Late last December, I was having awful stomach pains. So bad that it hurt for my shirt to touch my stomach. I thought I had gallstones … or worse.
So I went to the local walk-in clinic and they did a battery of tests. They drew bloodwork and took x-rays.
All the tests came back fine. The doctor hurried in and said I just had “inflamed muscles” and I was quickly sent on my way with a prescription for heartburn medicine and an admonition to take it easy.
(Earlier this month, the pain came back and I went to a different doctor who diagnosed a hernia within literally the first 10 seconds of examining me.)
When the nurse was drawing my blood, she went on and on and on about how she hoped it wasn’t anything to do with my pancreas, because that’s just really bad and she knows someone blah blah blah blah blah.

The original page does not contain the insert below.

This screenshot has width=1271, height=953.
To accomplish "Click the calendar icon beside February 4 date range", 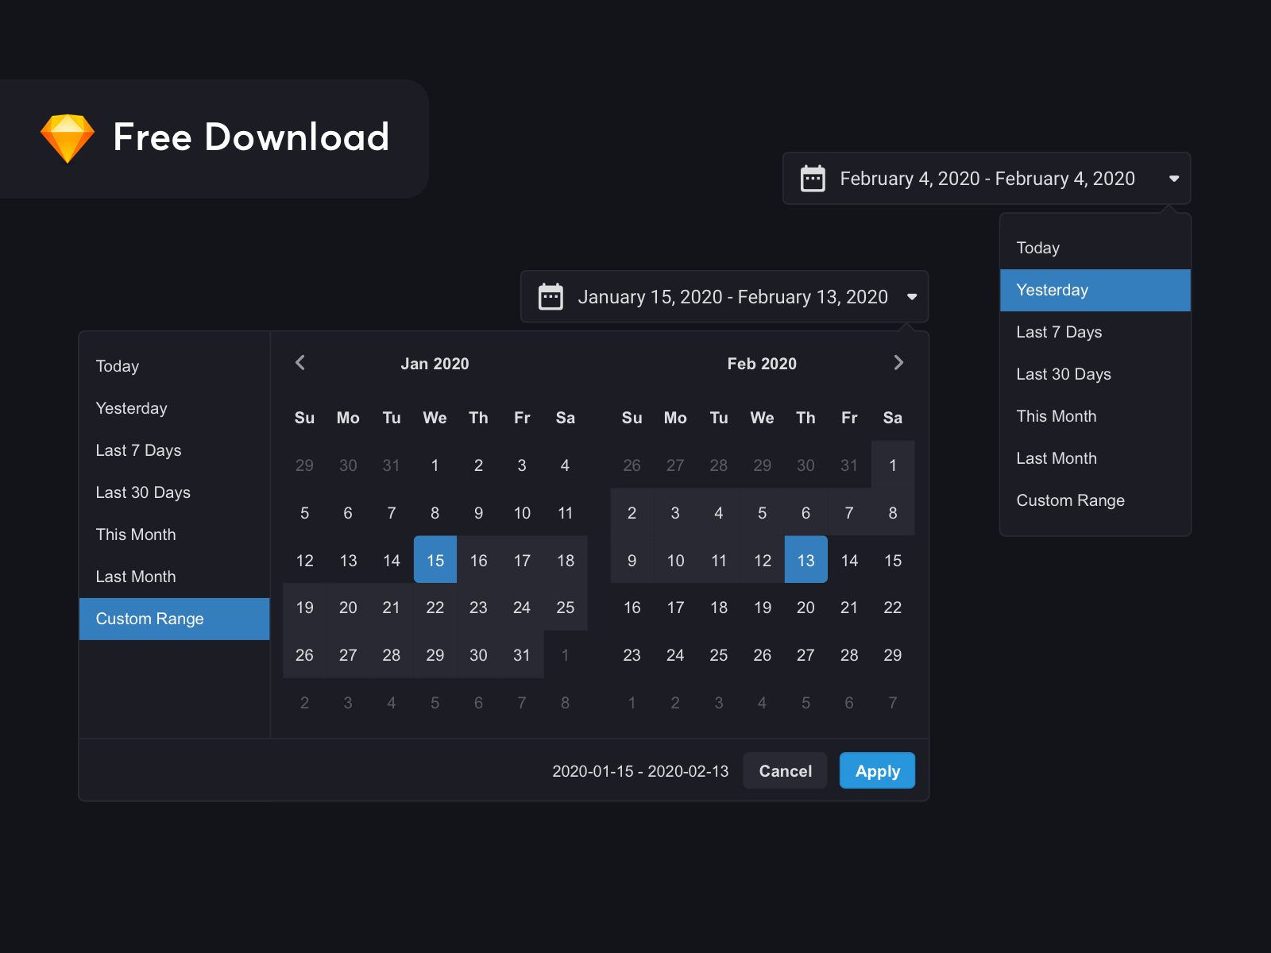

Yeah, lady. I know people who have had pancreatic cancer too. It’s scary. You’re diagnosed one day and oftentimes gone in months, if not weeks. That was certainly on my mind.
And this nurse didn’t help by blathering on about it.
And then the doctor, who was obviously in a hurry to move me along as quickly as possible, gave a lame “the x-ray showed inflamed muscles” diagnosis and sent me away with heartburn medicine. Six months later, I finally got a proper diagnosis from a doctor who took time to look for the right things. (The doctor also informed me that it’s not possible to see inflamed muscles from an x-ray. More proof the other guy was just trying to move me along.)
People talk about whether healthcare providers have good bedside manner. But it’s important for accountants and tax pros too.
Especially when delivering bad news.
My rules for delivering bad news:
- Do it by phone or in person
- Come to the point quickly — I will sometimes say that I have “bad news,” but I find it’s best to avoid the descriptors and just come out with it
- Understand that the client may not be happy
- If you can work in an explanation before the client says anything, do so. Otherwise, let the client respond and have their say before you proceed with an explanation
- Don’t try to break the tension with jokes. Even if the amount of money is relatively small, even a $200 tax bill is a big deal to most average folks, especially if they’ve never owed at tax time before.
- Don’t make flippant comments about the IRS or the government, even if you know that the client’s politics lean toward the Tea Party side of things. That sort of talk won’t change the client’s current situation.
- Explain the client’s options for paying the amount they owe
- Follow up with an e-mail so there’s written documentation
Each year, I have to make calls like this every now and then, and these are the rules I follow.